One of the things I like about Gail Carriger's Tarabotti series is that she goes into what it's like to not be white enough for regency England, even if you're western european. Our prejudices will find something to make an us and a them...

#62 ::: Dichroic ::: (view all by) ::: May 06, 2011, 10:14 AM:

Jim @ 54: So you're asking "Can *I* (er, that is, you) do this?" - which makes a lot more sense to me as a question. No question it could be done; the hard part would be choosing what not to include.

I wonder if a crowdfunded anthology would be possible, especially given the reaction to Jim Hines' proposal of a more-or-less online version of one, a month or so ago. I'd pitch in for that!

#63 ::: Fragano Ledgister ::: (view all by) ::: May 06, 2011, 10:23 AM:

What amazes me has been the blatant assumption that women will simply accept inferior status because men are just naturally better. I can't see why.

#64 ::: Carrie S. ::: (view all by) ::: May 06, 2011, 10:40 AM:

Fragano: Because cultures all over the world have been teaching everyone that it's so for thousands of years?

#65 ::: Sarah S. ::: (view all by) ::: May 06, 2011, 10:55 AM:

Theophylact @#59

Margaret Cavendish's novel "The Blazing World," about a woman who travels to a different world, was published in 1666.

#66 ::: Melissa Singer ::: (view all by) ::: May 06, 2011, 11:04 AM:

Margaret Mahy? I don't know if she writes short fic, though.

#67 ::: docbrite ::: (view all by) ::: May 06, 2011, 11:53 AM:

Caitlín R. Kiernan is best known as a horror/dark fantasy author, but she's written some pretty awesome science fiction too.

#68 ::: Clifton Royston ::: (view all by) ::: May 06, 2011, 01:07 PM:

Sarah S. @ 65: How did I never hear about this??!!!

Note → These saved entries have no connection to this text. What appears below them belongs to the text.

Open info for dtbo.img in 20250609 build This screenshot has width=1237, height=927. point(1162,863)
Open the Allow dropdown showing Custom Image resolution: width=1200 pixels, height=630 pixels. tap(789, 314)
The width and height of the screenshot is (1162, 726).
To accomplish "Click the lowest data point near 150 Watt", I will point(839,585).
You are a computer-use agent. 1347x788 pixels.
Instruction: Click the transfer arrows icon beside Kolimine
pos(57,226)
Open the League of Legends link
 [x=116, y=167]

#69 ::: Theophylact ::: (view all by) ::: May 06, 2011, 01:15 PM:

Sarah S. @ #65: Well, one can go as far back as Lucian's Icaromenippus for tales of travel to other worlds; but that's why I specified science fiction rather than fantasy. Mary Shelley was playing off recent work in the sciences, and she was taking a hard "what-if" look.

#70 ::: ed g. ::: (view all by) ::: May 06, 2011, 01:15 PM:

#54: "...I don't have what I figure will have to be between $4.5 and $6K to pay advances right now..."

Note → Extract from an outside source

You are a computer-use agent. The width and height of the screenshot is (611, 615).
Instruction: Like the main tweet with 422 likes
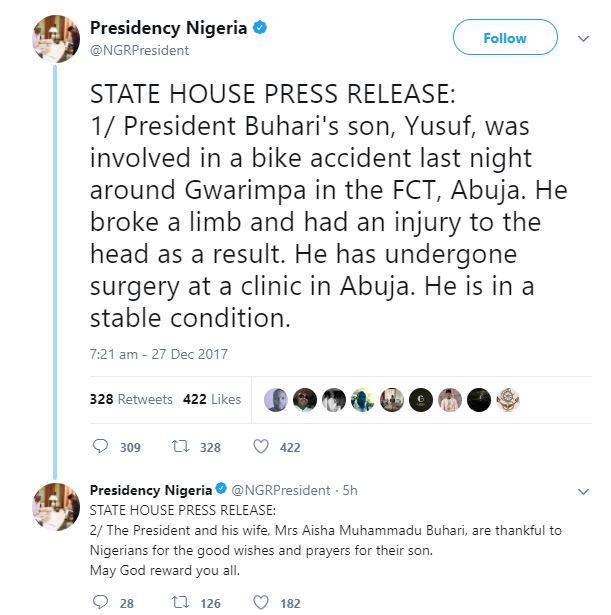pyautogui.click(x=261, y=447)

Kickstarter worth considering?

#71 ::: Neil in Chicago ::: (view all by) ::: May 06, 2011, 01:47 PM:

"could you" as in "is it possible"? sure! Off the top of my head, I'd guess that women would outnumber non-Europeans, even counting overlaps, but there've been GoHs at 30-whatever Wiscons, and the Tiptree Award is now 20. I'm not going to Google for the lists right now, but there must be close to 30 good candidates right there.

#72 ::: Russell Letson ::: (view all by) ::: May 06, 2011, 01:50 PM:

Don't know whether this is right on the money for this discussion, but I've noticed that the winners and runners-up in the Dell Award for undergrad writers generally include plenty of young women.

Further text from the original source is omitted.